### The input
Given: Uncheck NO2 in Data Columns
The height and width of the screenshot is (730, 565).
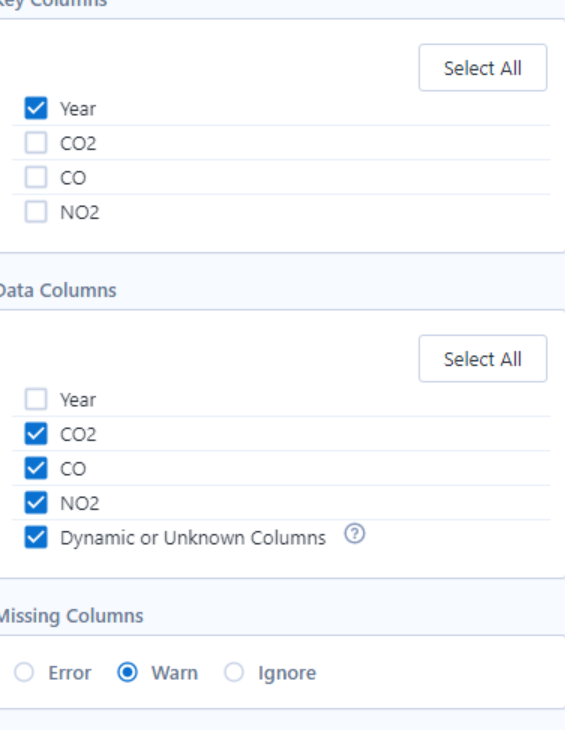Looking at the screenshot, I should click(x=36, y=503).
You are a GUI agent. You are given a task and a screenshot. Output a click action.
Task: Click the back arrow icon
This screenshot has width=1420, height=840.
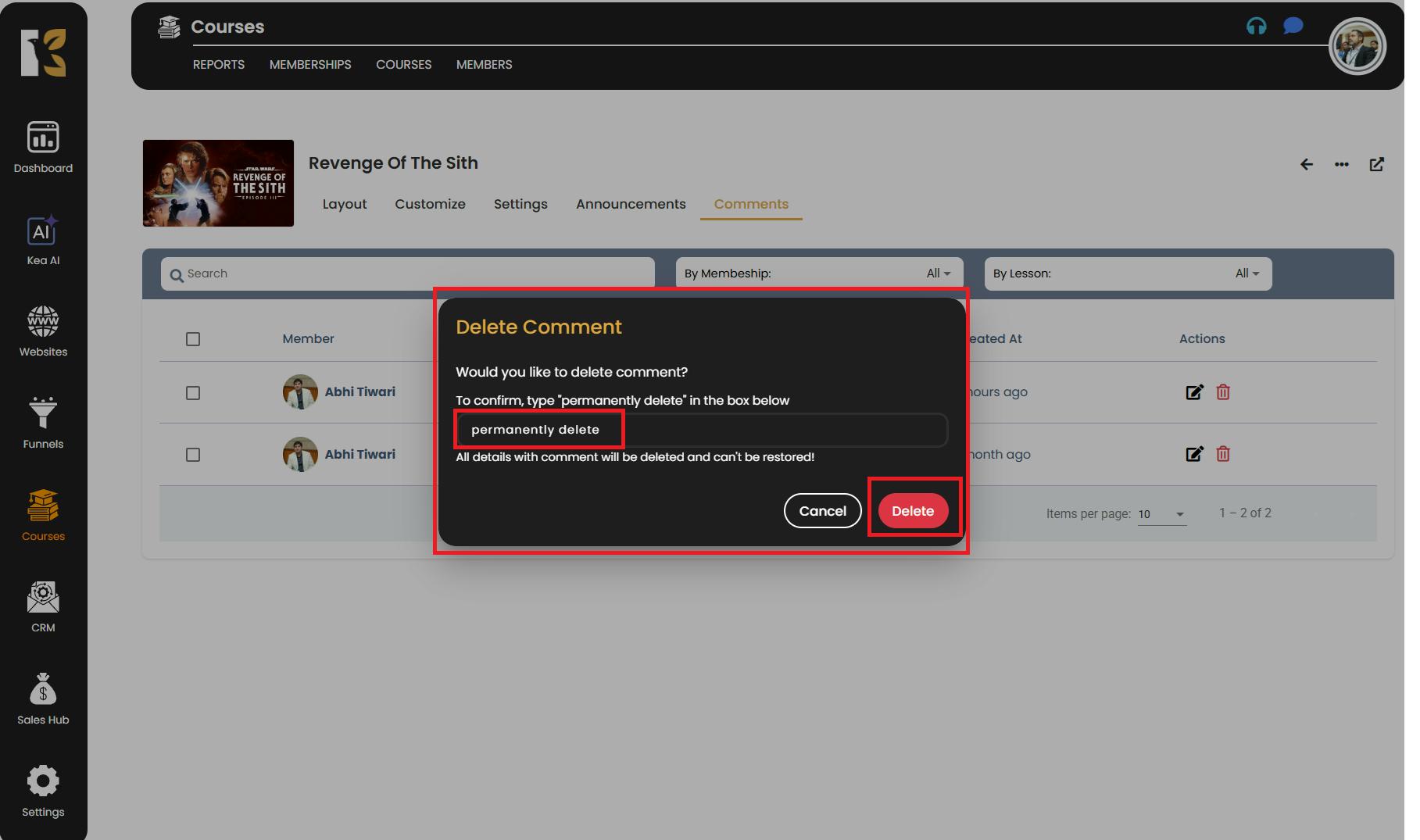click(1306, 164)
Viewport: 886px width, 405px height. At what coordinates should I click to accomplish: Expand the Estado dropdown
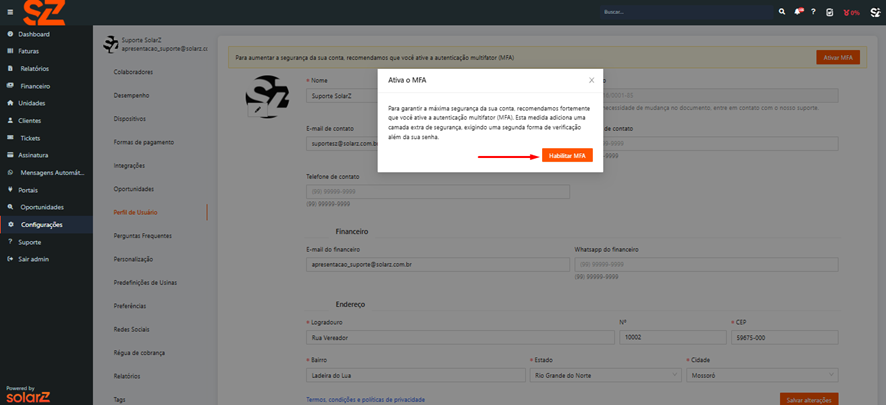point(604,375)
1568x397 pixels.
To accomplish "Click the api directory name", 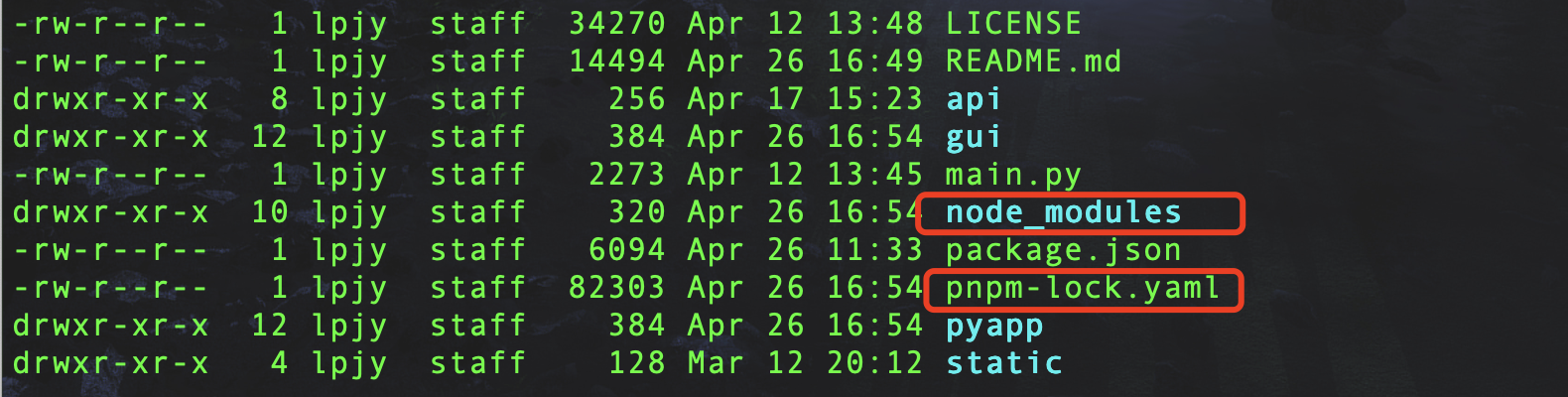I will pyautogui.click(x=973, y=100).
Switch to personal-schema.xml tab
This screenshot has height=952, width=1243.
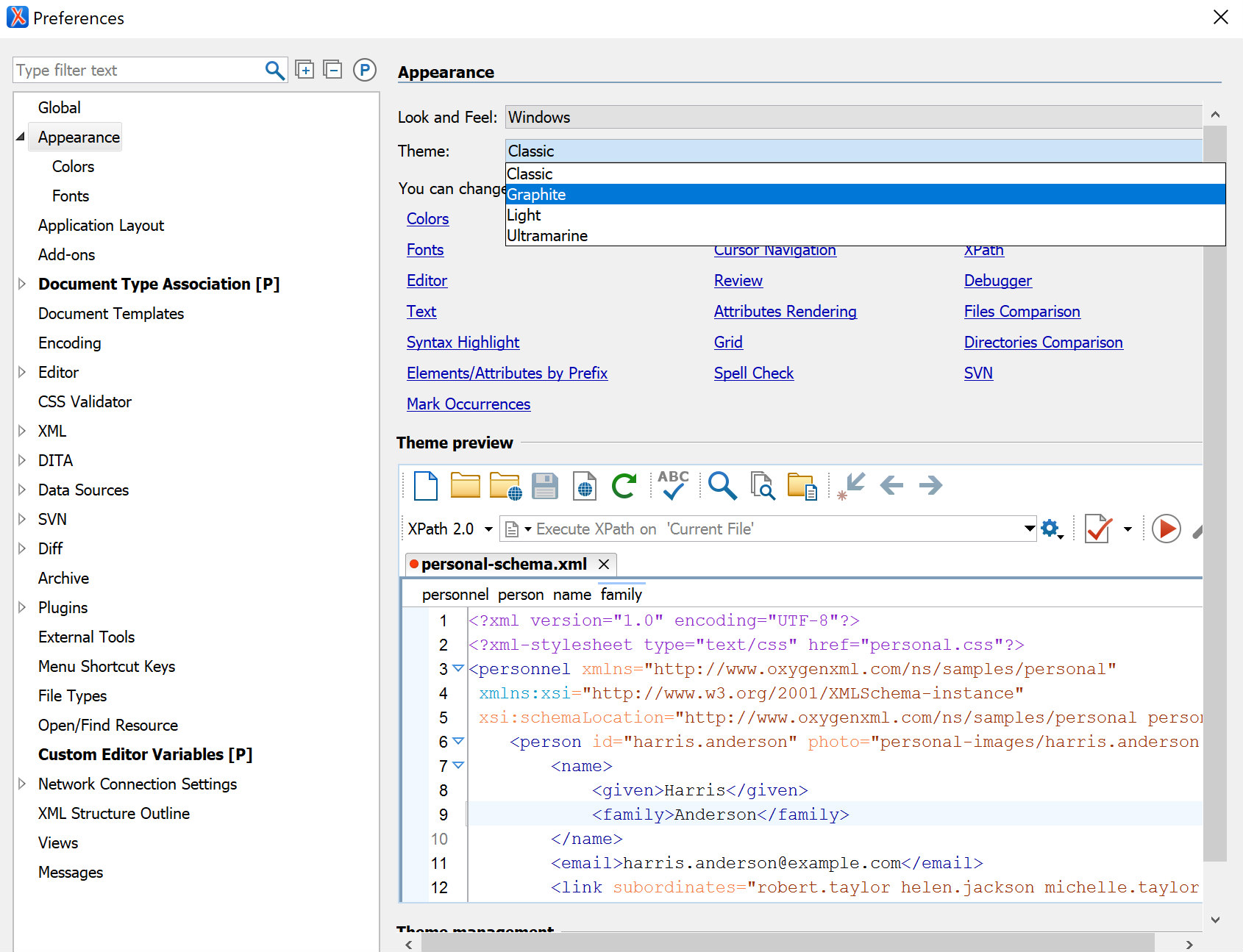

### What the exercise asks
Render everything in the records from the line containing "You are a GUI" down to the line containing "click(1306, 164)", both ends included, as a Markdown table with the columns Row and Line. Leave out blank lines and the pictures.

### Complete output
| Row | Line |
|---|---|
| 1 | You are a GUI agent. You are given a task and a screenshot. Output a click action. |
| 2 | Task: Click the back arrow icon |
| 3 | This screenshot has width=1420, height=840. |
| 4 | click(1306, 164) |